Embora alguns avanços venham ocorrendo desde os anos 1980, os números mostram que a participação ainda fica na faixa dos 10%-25% nesses segmentos. Por exemplo, com base em março de 2023, do total de 1.296 analistas credenciada (o)s, apenas 185 são mulheres, ou seja 12% do segmento. No quadro de associada(o)s, as mulheres são 13%.
No passado, algumas explicações eram aceitas quando se questionava a razão da baixa presença das mulheres em cargos de liderança. Hoje, não mais. A natureza do trabalho presencial, intenso e que requeria constantes viagens a trabalho afastava a mulher da atividade quando chegava a fase da maternidade e do cuidado com familiares idosos – questão que historicamente (e infelizmente) sempre foi delegada quase que totalmente a elas. Também havia menos mulheres com formação em economia, finanças e administração de empresas.
Estamos na segunda década do Século XXI e, no Brasil e no resto do mundo democrático, as mulheres conseguiram aumentar sua presença nas universidades, inclusive nas carreiras consideradas “masculinas”. As famílias ficaram menores e mais diversas e as leis, mais protetoras dos direitos das mulheres, crianças e idosa (o)s.
O avanço tecnológico permite trabalhar a distância. A introdução dos princípios ESG na gestão de companhias e fundos também vem contribuindo para, se não mudar esse quadro imediatamente, chamar a atenção para ele.
ESG e os desafios da inclusão racial
E para aumentar a participação feminina no mercado de trabalho é fundamental que mais mulheres negras, e homens negros também, ingressem nas universidades. Aqui entra o papel fundamental da Lei de Cotas, que completou uma década em 2022 e deve passar por uma revisão. Mas o acesso de negros e pardos às instituições de maior prestígio, justamente as mais procuradas pelas empresas na hora de contratar, ainda está longe do ideal.
Segundo o Censo da Educação Superior do Instituto Nacional de Estudos e Pesquisas Educacionais Anísio Teixeira (Inep) de 2021, compilados pela consultoria Plano CDE, pretos e pardos representam 16,1% do quadro discente nas escolas mais procuradas por empresas no Estado de São Paulo, como Fundação Getulio Vargas e Insper. Já nas faculdades menos visadas, representam 31,2%.
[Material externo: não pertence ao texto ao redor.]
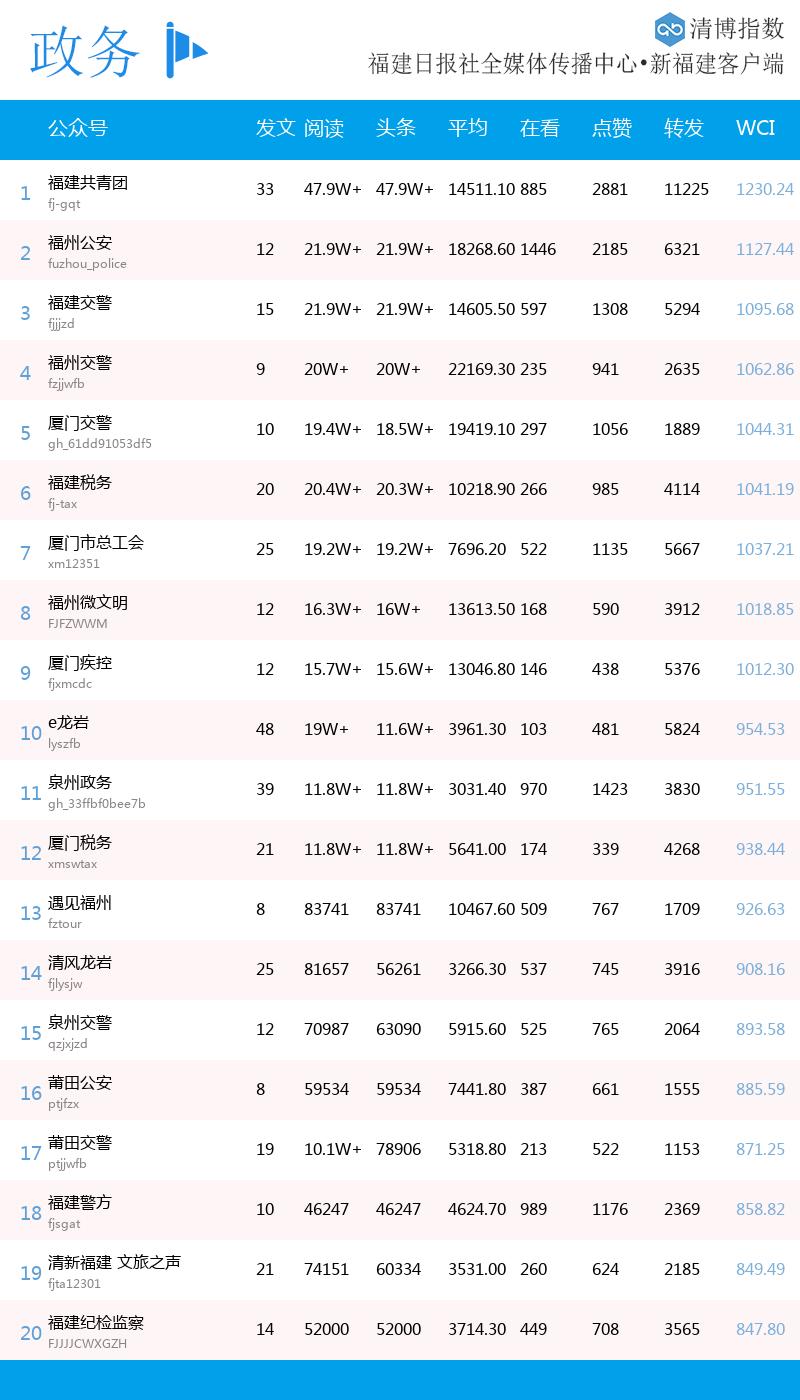Screen dimensions: 800x1400
Task: Open the 福建共青团 account name
Action: click(88, 183)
Além disso, com a pressão financeira na pandemia, o porcentual de negros ingressantes recuou. O Relatório de Equidade Racial do Movimento pela Equidade Racial (Mover) em parceria com a Plano CDE mostra que, em 2022, houve queda de 52% de pretos e pardos fazendo Enem. Também mostrou uma redução de 33% nos candidatos da Fuvest e de 25% no da Unicamp
Portanto, é importante o esforço de toda a sociedade para termos mais diversidade nas companhias. Mas, não basta incluir esses grupos nas companhias. É necessário criar ambiente interno acolhedor, estabelecer condições justas de ascensão profissional e furar as “bolhas” de relacionamento que acabam por reservar os cargos de alta gestão e conselhos para grupos socialmente privilegiados e pouco diversos.
Acredito que, apesar dos percalços, logo veremos mais mulheres e negros ocupando, com maior frequência, os conselhos de administração por conta da inclusão que as políticas públicas e empresariais estão, aos poucos, proporcionando.
Lucy Sousa é presidente-executiva da Associação dos Analistas e Profissionais de Investimento do Mercado de Capitais do Brasil (Apimec Brasil).